Extract provided:
════════════════

# nonsuch sailboats



## kb7176 (Jan 19, 2005)

I am interested in getting more information on Nonsuch sailboats, particularly in their performance. Any input or experience would be most welcome. Our sailing area is on the Chesapeake but would like a boat that would be capable of cruising along the east coast maybe with a little island hopping for good measure. Also, we are approaching retirement so any boat that we are considering must be able to be handled easily by two people. We currently own a 41 and feel that in future years this might be a little more boat than we need. (there''s a lot to be said for simplification ;-) Thank you.


----------



## Irwin32 (Jul 1, 2001)

I chartered a Nonsuch 30 several years ago. I found the boat to be very well made. The interior was spacious and very functional. The cockpit was comfortable. Under power and under sail the boat was on rails - it really tracked and handled nicely.

What I did not like was handling that huge sail. I found it difficult to hoist and if on a broad reach or a run it took forever to bring it in if you you wanted to head up or come about. The charter company said don''t jibe it. I like to be able to jibe especially in mob situations when appropriate. We had a hob (hat over board) situation that called for a jibe, but by the time we could come about, the hat was long gone.


----------



## Johnrb (Sep 21, 2002)

kb7176:

If you check back under previous postings in this thread you will find other discussions regarding Nonsuch boats. I can’t help as I haven’t any personal experience with them. You can use the search function or go back about one year (there may be additional earlier postings).


----------



## TSOJOURNER (Dec 16, 1999)

I own a Nonsuch 30 which I keep in Marblehead. These are pretty much perfect cruising boats. They are simple to sail and extremely comfortable; the cabin on a 30 is as large as the cabin you''ll find on a 38 foot sloop. (After all, the NS30 has a 12-foot beam). They have a very good website, which has a ton of information about handling the sail. There has been, in fact, much recent discussion about an upgrade on the mast which they say greatly facilitates raising and lowering the sail. I should also point out that the ownership of the Nonsuch skews to an older demographic. Most seem to be either retirees or close to it.


----------



## windship (May 4, 2002)

How are they to weather? I think not that well.


----------



## whatugonnado (Sep 16, 2005)

I bought a NS 30 last year after I sold my Seidelmann 30T. The Nonsuch goes to weather better than my Seidelmann 30 ever did. It's also much faster due to the long LWL. On a reach and off the wind not much can touch them w/o a spinnaker.


----------



## sailingdog (Mar 19, 2006)

One problem with the cat-rig on the Nonsuch is that reefing it is much more important than it was on a traditional sloop, since you only have the one sail.


----------



## swale (Sep 15, 2009)

*Nonsuch 26 mast.*

I recently purchased a Nonsuch 26 and need to take the mast down. Can anyone tell me the weight of the the mast and how best to remove the mast wedges ?


----------

════════════════

Short exercise A: Reproduce the entries below, everything from the line containing "I will point(677,38)." down through the line containing "click(x=494, y=631)", with both of those lines included.
The forum thread about Nonsuch sailboats has no connection to the entries that come after it.

[Source data]
════════════════

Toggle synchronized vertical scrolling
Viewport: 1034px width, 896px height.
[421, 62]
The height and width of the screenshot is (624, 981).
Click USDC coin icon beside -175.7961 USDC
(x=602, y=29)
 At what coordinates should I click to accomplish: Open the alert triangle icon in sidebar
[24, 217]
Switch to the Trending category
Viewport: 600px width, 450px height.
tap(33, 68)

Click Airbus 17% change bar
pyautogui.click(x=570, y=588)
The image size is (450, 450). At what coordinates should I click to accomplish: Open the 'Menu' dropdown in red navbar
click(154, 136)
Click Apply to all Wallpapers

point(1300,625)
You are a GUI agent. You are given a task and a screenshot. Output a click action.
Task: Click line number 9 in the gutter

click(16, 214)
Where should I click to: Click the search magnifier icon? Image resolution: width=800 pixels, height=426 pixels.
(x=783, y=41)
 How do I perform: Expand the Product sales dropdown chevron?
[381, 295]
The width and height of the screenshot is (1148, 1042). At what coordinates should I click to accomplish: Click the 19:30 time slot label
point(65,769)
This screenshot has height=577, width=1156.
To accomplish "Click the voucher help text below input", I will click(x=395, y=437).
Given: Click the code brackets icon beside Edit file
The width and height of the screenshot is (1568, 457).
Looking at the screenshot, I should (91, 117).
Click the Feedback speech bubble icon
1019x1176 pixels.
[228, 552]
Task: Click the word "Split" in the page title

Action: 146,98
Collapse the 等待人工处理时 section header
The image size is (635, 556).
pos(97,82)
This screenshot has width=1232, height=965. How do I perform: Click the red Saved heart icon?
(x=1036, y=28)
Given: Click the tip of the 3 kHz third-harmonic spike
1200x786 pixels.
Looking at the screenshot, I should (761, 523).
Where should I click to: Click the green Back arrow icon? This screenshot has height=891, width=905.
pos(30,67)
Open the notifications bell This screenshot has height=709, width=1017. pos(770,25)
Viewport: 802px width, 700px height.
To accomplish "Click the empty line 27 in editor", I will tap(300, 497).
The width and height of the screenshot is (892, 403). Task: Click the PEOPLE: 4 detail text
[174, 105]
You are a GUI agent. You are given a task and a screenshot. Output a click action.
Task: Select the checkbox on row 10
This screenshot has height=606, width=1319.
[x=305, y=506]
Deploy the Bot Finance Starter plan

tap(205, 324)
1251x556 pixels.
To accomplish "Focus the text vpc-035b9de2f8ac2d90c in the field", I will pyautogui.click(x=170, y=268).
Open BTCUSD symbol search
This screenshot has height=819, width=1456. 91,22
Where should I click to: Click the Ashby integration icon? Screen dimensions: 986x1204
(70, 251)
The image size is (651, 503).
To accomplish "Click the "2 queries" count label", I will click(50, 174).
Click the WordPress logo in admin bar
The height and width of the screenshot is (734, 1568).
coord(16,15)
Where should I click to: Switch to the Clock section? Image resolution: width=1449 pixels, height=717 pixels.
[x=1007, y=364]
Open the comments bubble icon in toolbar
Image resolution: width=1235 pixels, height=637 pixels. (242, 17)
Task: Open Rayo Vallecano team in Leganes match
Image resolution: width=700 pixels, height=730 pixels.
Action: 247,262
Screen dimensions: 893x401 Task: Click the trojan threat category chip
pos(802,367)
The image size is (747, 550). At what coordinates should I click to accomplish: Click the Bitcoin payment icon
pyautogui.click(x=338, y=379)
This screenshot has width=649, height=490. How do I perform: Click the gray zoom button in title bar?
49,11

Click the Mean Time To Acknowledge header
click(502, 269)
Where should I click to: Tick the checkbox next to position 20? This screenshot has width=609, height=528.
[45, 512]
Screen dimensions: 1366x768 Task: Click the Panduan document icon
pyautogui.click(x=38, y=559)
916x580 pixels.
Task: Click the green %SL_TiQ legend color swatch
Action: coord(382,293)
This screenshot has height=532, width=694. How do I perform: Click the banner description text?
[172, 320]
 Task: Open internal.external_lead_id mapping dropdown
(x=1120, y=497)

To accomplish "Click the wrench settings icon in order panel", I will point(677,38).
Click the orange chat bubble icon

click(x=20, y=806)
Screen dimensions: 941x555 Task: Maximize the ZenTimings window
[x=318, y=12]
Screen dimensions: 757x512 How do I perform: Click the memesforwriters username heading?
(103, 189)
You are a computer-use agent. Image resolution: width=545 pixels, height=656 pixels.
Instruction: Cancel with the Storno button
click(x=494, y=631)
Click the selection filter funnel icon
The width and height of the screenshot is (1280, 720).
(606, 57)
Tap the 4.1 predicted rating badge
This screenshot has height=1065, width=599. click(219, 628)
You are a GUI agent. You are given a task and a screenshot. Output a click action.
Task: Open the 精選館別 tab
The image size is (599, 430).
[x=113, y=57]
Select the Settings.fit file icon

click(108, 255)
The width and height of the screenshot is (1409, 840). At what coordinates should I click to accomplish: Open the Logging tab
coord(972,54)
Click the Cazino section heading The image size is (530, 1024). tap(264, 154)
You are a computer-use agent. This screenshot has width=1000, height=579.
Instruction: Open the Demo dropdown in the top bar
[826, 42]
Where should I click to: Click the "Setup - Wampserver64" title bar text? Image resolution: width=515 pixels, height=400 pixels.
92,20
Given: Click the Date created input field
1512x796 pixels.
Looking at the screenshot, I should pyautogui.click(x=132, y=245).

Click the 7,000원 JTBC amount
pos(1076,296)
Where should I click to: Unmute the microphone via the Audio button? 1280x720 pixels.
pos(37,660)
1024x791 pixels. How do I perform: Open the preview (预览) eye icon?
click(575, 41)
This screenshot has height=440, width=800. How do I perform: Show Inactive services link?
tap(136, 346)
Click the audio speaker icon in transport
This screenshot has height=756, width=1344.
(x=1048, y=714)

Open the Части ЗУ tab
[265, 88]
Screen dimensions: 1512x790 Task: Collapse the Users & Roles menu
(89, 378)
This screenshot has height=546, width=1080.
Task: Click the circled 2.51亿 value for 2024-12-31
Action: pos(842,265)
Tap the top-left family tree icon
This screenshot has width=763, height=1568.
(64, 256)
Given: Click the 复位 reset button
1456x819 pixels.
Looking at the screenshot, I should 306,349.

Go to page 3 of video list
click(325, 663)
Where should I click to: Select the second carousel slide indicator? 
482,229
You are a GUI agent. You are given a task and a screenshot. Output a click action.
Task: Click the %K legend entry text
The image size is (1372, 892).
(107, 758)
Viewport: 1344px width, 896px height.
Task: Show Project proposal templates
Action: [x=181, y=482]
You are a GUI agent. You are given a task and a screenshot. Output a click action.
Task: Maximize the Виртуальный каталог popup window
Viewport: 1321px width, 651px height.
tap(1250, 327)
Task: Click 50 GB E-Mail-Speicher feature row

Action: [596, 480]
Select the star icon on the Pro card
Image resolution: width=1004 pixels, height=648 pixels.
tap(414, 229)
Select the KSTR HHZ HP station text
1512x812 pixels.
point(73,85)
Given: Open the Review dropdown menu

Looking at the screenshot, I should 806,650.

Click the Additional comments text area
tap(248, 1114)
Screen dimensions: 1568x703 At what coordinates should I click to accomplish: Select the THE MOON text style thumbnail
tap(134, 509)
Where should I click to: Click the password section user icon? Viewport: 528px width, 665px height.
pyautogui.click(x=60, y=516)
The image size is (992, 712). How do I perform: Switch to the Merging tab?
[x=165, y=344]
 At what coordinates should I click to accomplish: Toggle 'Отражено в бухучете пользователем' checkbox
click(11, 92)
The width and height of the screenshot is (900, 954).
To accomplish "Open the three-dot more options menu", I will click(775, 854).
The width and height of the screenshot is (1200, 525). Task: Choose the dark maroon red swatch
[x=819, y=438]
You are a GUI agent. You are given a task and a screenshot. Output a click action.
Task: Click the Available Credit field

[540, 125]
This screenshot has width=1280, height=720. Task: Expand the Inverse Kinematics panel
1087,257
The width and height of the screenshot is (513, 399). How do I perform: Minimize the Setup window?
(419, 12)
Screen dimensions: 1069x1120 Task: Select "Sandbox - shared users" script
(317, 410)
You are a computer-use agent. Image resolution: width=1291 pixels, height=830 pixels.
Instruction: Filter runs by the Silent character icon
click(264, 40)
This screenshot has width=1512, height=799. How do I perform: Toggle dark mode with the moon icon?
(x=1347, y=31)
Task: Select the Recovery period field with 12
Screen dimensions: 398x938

════════════════

Short exercise B: According to the forum thread about Nonsuch sailboats, how wide is the beam of the NS30?

Result A:
To accomplish "Click the wrench settings icon in order panel", I will point(677,38).
Click the orange chat bubble icon

click(x=20, y=806)
Screen dimensions: 941x555 Task: Maximize the ZenTimings window
[x=318, y=12]
Screen dimensions: 757x512 How do I perform: Click the memesforwriters username heading?
(103, 189)
You are a computer-use agent. Image resolution: width=545 pixels, height=656 pixels.
Instruction: Cancel with the Storno button
click(x=494, y=631)

Result B: The NS30 has a 12-foot beam.